Le cabinet Freycinet, qui prit le pouvoir le 7 janvier 1886[2], héritait d’une situation qui eût découragé les plus braves ; la Chambre, sur laquelle continuaient de peser, à gauche la néfaste et occulte influence de M. Clemenceau, à droite les intrigues inavouées des ambitions inconstitutionnelles, présentait le terrain le moins solide sur lequel pût s’aventurer un gouvernement ; il fallait l’incomparable souplesse de M. de Freycinet pour glisser entre les récifs, embrouiller les contradicteurs, faire dévier les coups et obtenir le vote d’ordres du jour à deux faces où l’équivoque masquait le manque de confiance. Le conflit serbo-bulgare était un sujet d’inquiétudes ; la crise économique, dont le

  1. André Daniel, L’Année politique, 1886.

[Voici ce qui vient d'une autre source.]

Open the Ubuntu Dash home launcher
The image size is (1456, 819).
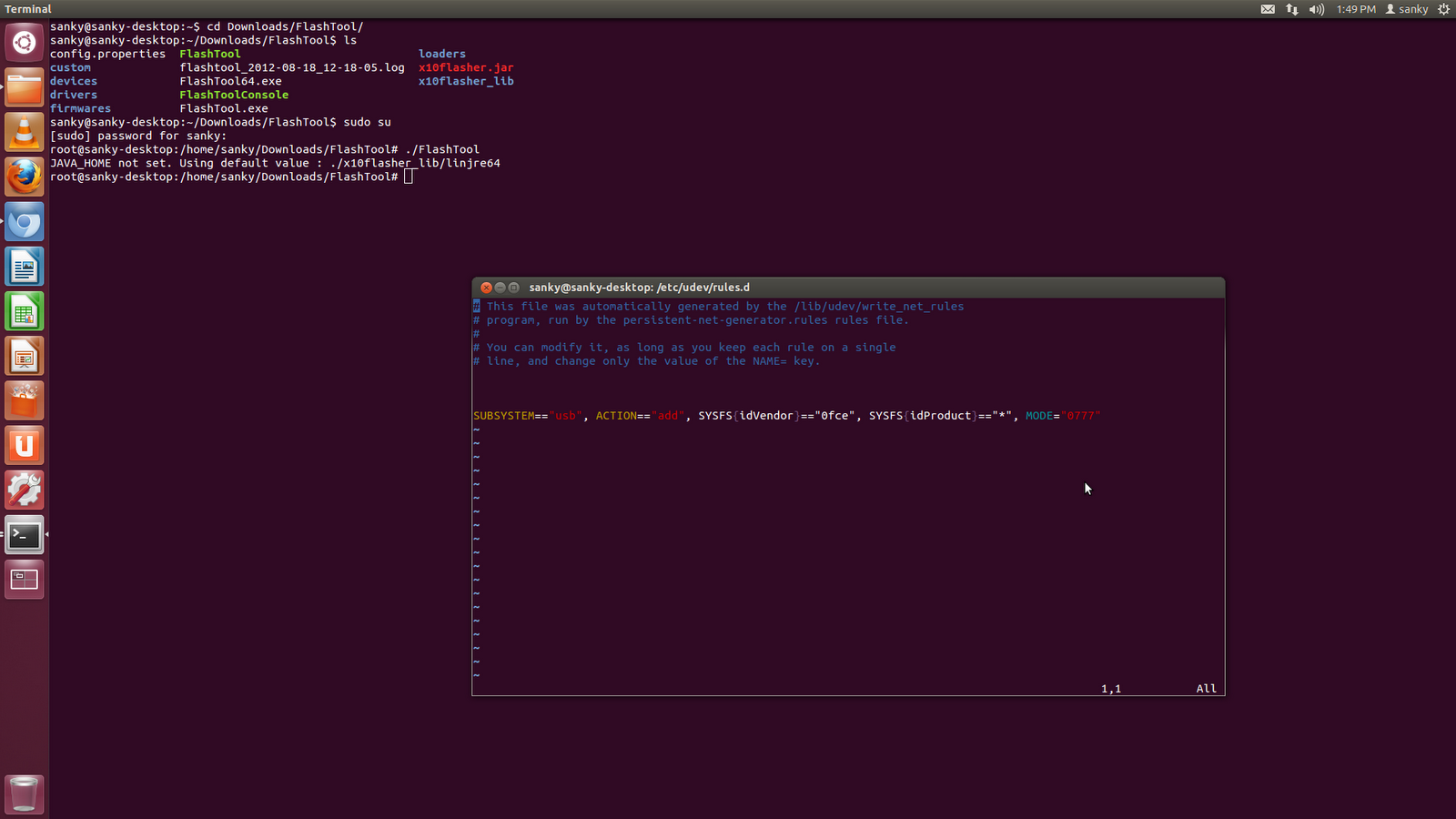(x=25, y=42)
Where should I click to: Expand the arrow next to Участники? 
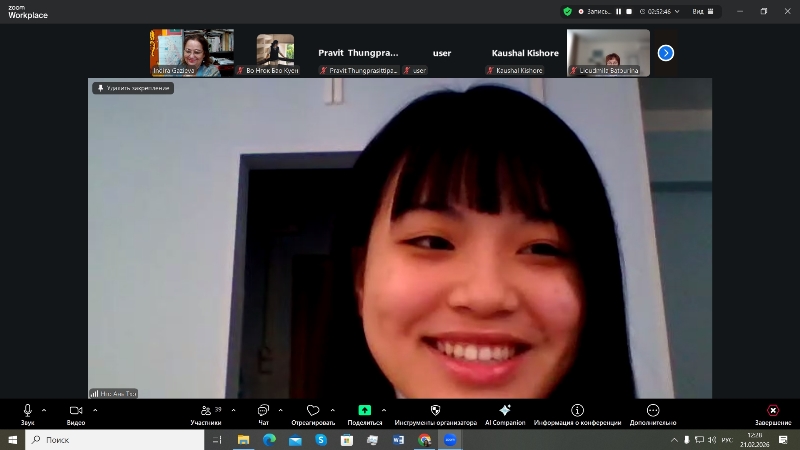[x=234, y=410]
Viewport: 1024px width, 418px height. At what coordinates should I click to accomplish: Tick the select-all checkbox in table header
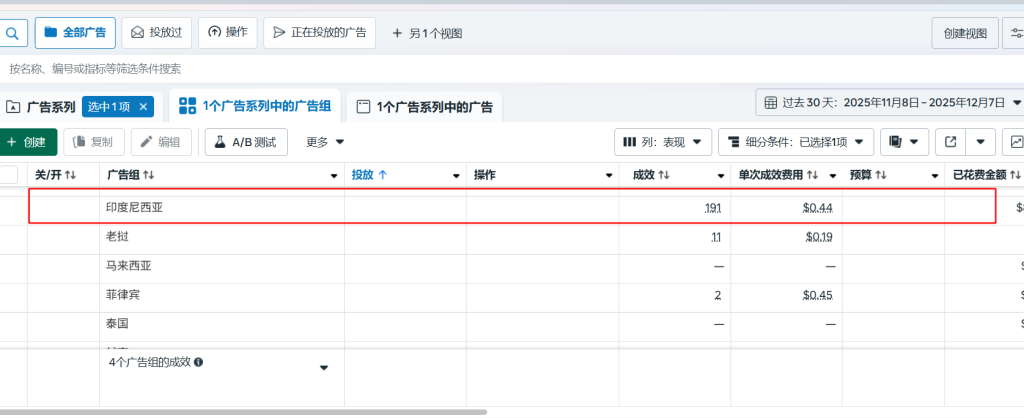pyautogui.click(x=9, y=175)
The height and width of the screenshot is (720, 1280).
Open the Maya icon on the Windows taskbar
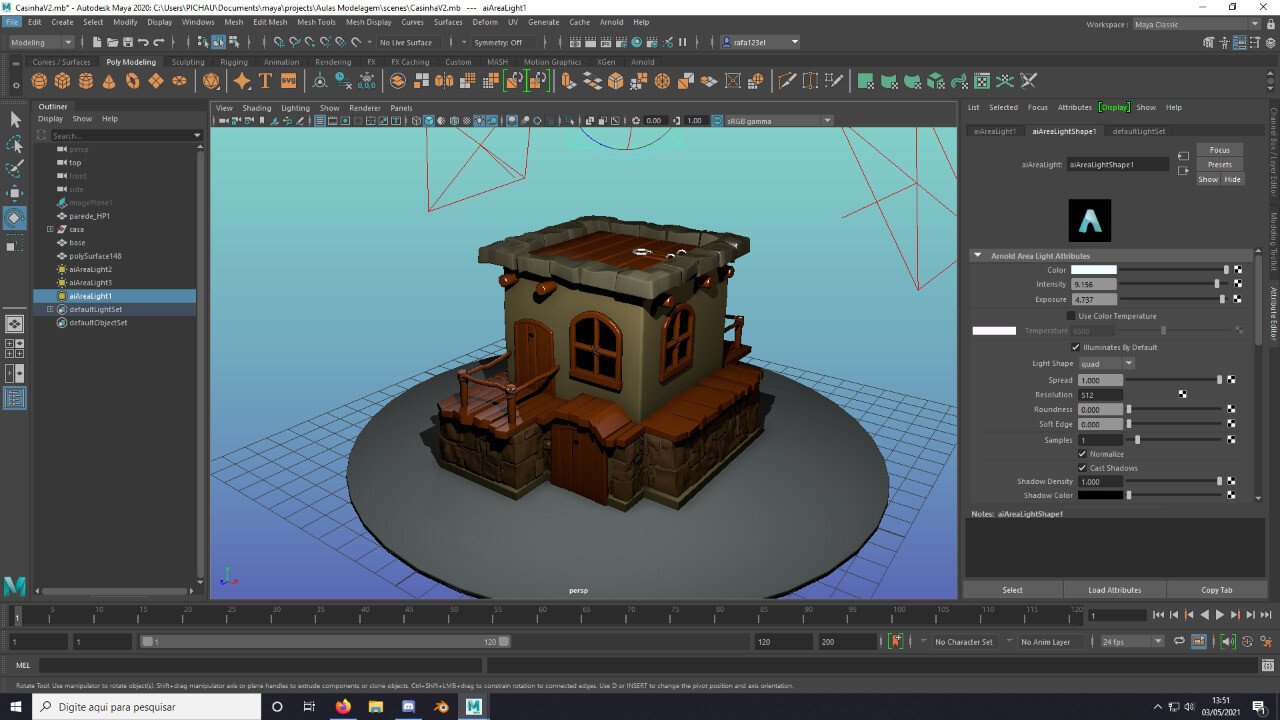pyautogui.click(x=473, y=707)
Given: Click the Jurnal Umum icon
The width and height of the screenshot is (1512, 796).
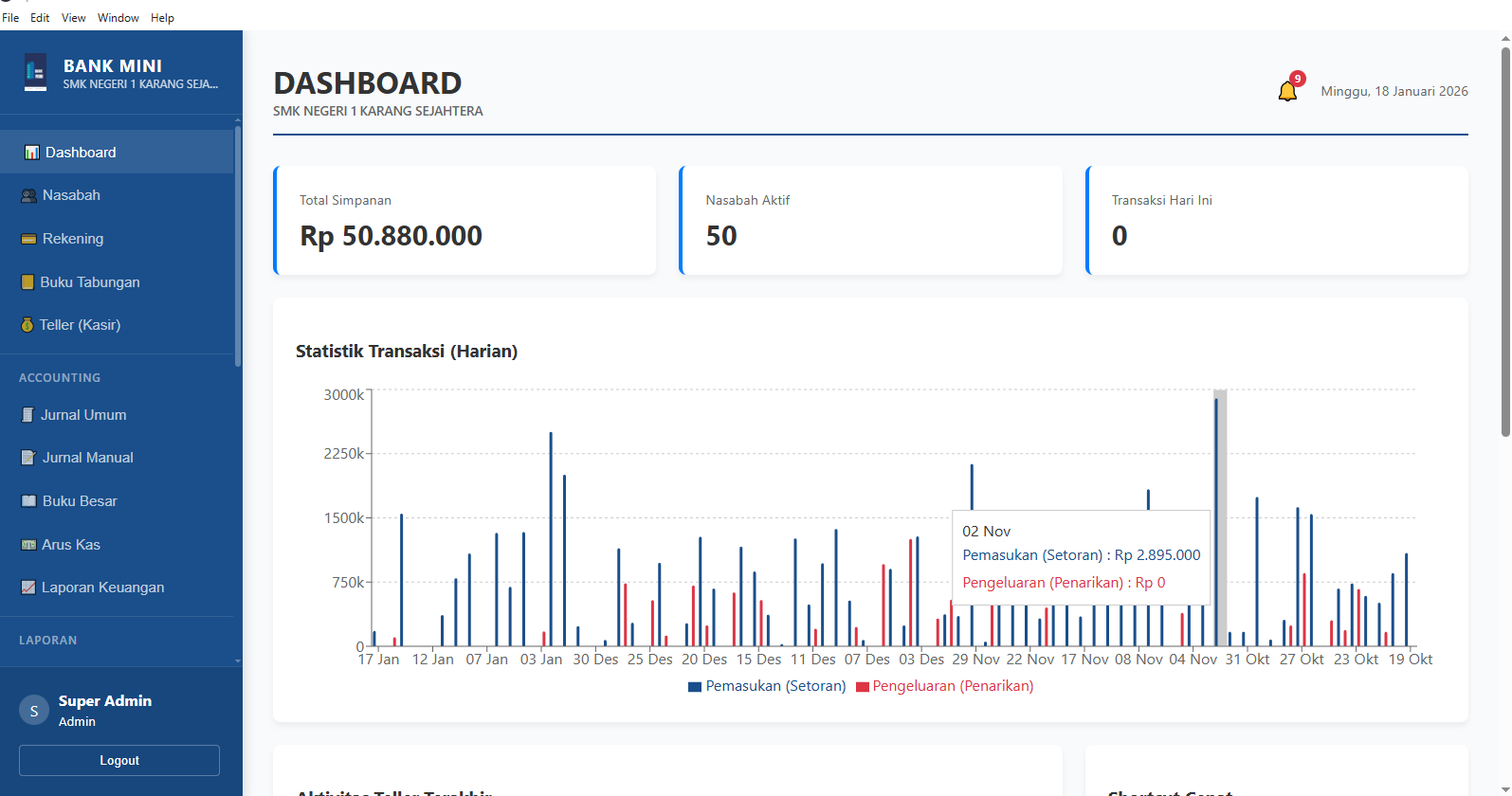Looking at the screenshot, I should [x=28, y=415].
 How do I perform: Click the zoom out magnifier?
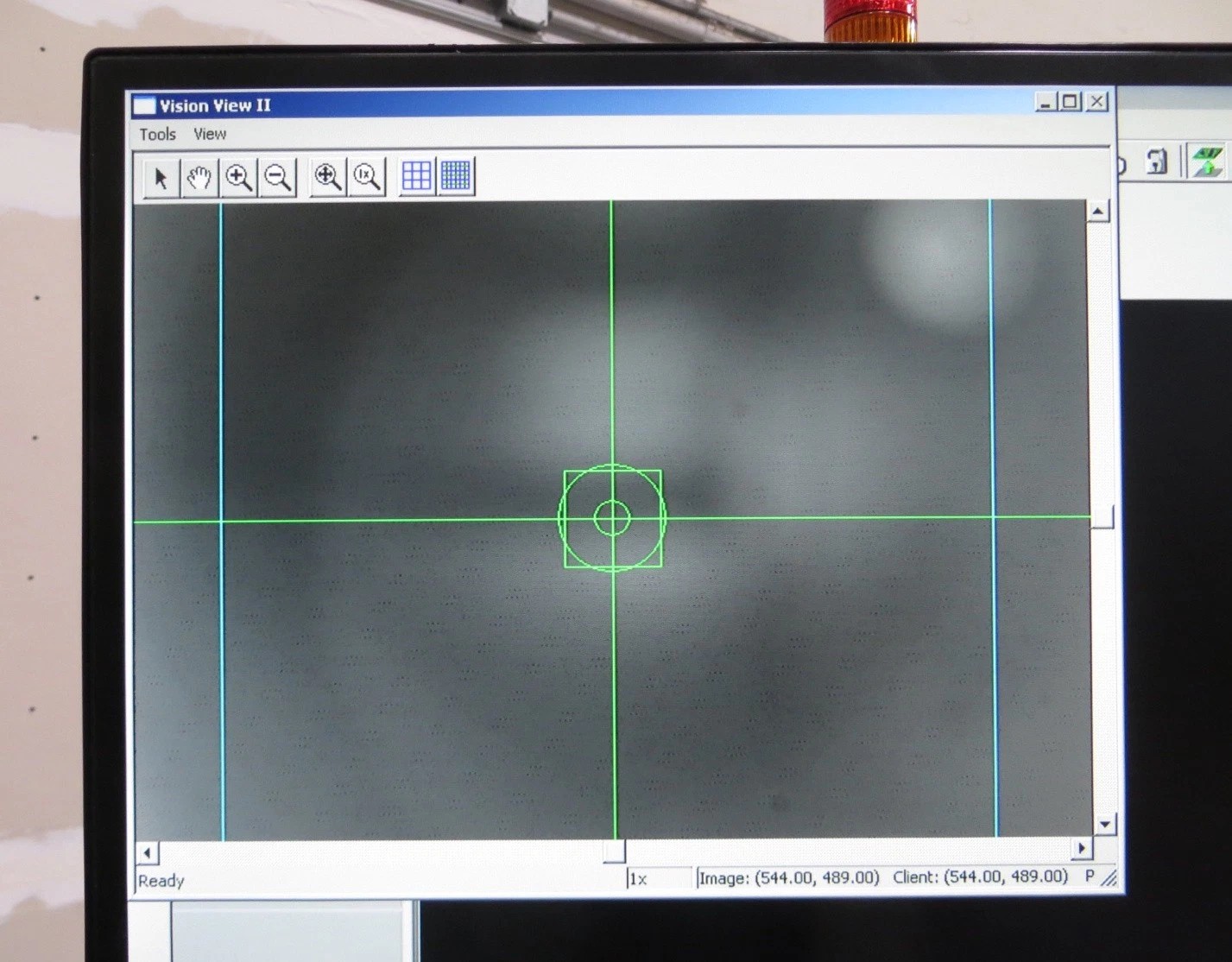coord(278,178)
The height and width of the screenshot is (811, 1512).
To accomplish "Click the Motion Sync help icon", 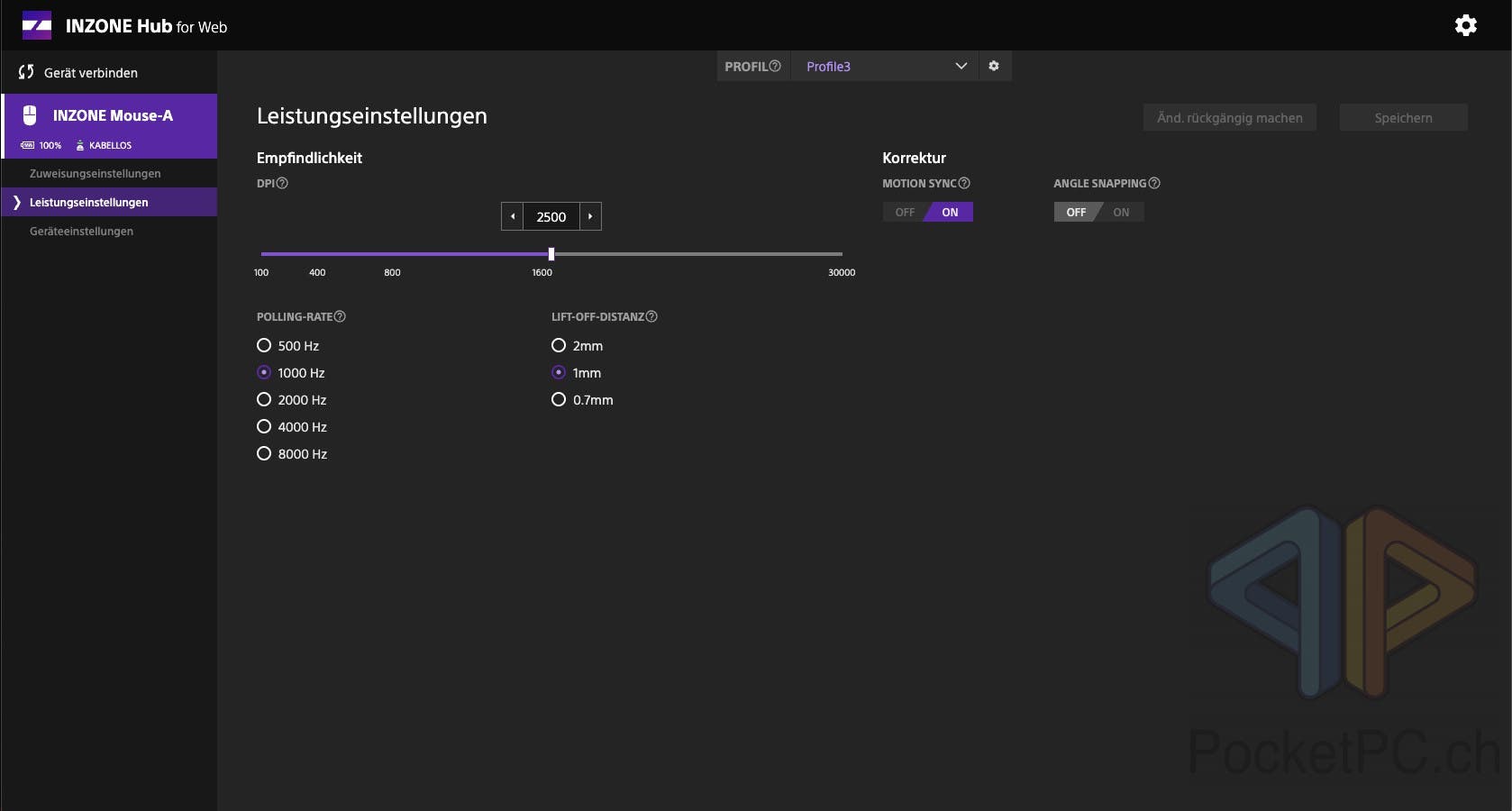I will pos(964,183).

  2. Il comprenait MM. Baïhaut, Demôle, Sarrien, Develle, Granet, Lockroy, le général Boulanger, l’amiral Aube. MM. Goblet et Sadi-Carnot avaient conservé l’instruction publique et les finances, et M. de Freycinet avait pris, avec la présidence du conseil, les affaires étrangères, auxquelles il avait adjoint les pays de protectorat. — Le 28 décembre 1885, M. Jules Grévy avait été réélu, par 457 voix sur 589 votants, Président de la République française pour sept ans.